» Task instructions
Please answer these questions from the story below about Pat's kittens:
(a) Who tells the narrator that Pat is waiting in the exam room?
(b) What did Pat's father caution her about?
(c) Where were the kittens lying when Pat came home from shopping?

» Extracted text
◇ ◇ ◇

It’s a Hard Job

 D. E. Larsen, DVM

I was finishing up in the surgery room when Sandy entered the room. 

“You have Pat in the exam room,” Sandy said. “She is worried that her new kittens are dying.”

“Tell her I will be just a couple of minutes,” I said. “I just have to clean up a bit.”

“I think you should come now,” Sandy said. “She was crying when she came through the door.”

So with my surgery gown, hood, and mask, I enter the exam room. Pat is seated in the chair, holding her two kittens and sobbing. The kittens look fine. I untied the top of my mask, so it hung from my neck.

“Oh, Doctor,” Pat said. “I’m so embarrassed. I thought these two were dying. My father cautioned me about distemper shots, and when I came home from shopping, these two were lying on the rug in the family room. They looked dead to me. I couldn’t believe it, and I didn’t want the girls to come home and find them. I just scooped them up into the carrier and ran down here. Then I sat down to wait, and they were up, wanting out of the kennel. I guess there is nothing wrong with them.”

“Well, there is no need to be embarrassed,” I said. “Let me get a look at them and make sure everything is okay. Then if they are fine, we can make this visit a vaccination visit. Your father was good to caution you.”

The kittens played and wrestled with each other and my hand while I looked them over.

“It looks like you have a couple of normal kittens,” I said. “Have they had any vaccinations yet?”

“No, I guess I didn’t know they needed any vaccinations,” Pat said. “Dad said if they get distemper, there isn’t much to do for them. He said he would see all the kittens in the barn wiped out from distemper when he was a kid.”

“It sounds like he grew up a lot like I did,” I said. “Barn cats were never vaccinated, and only the strong or the lucky survived. And even today, once a kitten this age gets distemper, there is often no saving them. It is not uncommon for a kitten to go from normal in the morning to dead in the evening. Their only defense is vaccinations.”

“Can you vaccinate them today?” Pat asked.

◇ ◇ ◇

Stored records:
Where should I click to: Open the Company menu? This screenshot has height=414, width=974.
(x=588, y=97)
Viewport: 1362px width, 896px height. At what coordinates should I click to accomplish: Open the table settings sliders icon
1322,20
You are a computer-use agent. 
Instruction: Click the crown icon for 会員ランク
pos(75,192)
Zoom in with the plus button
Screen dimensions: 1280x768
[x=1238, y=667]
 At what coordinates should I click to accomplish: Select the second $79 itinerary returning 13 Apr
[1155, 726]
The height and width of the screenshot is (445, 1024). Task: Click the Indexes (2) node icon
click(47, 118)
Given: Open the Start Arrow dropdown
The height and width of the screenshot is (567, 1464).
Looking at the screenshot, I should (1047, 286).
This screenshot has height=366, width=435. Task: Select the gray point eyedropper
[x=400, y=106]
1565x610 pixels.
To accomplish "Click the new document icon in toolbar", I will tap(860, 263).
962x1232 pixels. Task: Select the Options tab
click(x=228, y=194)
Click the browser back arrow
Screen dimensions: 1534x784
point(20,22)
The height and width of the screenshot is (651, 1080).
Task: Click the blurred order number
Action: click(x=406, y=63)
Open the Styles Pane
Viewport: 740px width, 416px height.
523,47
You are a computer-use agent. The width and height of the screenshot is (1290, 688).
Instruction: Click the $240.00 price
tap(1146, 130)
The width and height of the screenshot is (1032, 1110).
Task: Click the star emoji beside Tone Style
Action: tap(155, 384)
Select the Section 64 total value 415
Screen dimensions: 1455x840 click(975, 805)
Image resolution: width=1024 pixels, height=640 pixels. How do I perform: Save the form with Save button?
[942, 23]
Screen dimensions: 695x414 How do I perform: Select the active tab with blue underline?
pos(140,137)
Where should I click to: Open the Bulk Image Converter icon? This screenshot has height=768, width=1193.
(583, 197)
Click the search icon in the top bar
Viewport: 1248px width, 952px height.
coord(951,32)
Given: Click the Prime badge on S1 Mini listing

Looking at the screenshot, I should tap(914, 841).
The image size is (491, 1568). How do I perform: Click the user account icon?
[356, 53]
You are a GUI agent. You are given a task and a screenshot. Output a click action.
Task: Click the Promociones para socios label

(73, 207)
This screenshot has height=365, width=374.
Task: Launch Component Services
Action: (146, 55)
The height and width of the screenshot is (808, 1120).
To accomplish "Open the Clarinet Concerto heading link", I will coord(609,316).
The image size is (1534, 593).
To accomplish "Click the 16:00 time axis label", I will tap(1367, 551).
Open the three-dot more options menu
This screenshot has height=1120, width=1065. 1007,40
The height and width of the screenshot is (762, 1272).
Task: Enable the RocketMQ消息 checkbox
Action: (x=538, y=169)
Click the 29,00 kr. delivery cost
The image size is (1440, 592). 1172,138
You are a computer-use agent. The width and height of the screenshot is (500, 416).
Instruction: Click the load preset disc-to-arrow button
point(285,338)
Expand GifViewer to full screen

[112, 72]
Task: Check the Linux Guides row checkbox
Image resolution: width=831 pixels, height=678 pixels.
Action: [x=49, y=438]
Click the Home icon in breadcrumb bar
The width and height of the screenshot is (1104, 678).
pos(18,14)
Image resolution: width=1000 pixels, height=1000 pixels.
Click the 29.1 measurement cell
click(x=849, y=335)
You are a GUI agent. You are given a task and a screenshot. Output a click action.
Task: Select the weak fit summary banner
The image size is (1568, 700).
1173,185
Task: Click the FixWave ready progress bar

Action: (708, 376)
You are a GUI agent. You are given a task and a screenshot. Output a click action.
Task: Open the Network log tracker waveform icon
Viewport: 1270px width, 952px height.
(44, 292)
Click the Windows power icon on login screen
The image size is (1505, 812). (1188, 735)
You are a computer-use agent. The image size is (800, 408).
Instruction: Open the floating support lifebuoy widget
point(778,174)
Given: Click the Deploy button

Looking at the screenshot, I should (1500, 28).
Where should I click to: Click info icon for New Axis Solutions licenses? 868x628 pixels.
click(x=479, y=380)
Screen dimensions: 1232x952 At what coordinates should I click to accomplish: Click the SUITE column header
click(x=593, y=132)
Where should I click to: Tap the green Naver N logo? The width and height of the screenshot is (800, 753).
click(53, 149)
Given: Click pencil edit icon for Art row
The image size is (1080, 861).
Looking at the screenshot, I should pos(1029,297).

◇ ◇ ◇

» The answer
(a) Sandy
(b) Distemper shots
(c) On the rug in the family room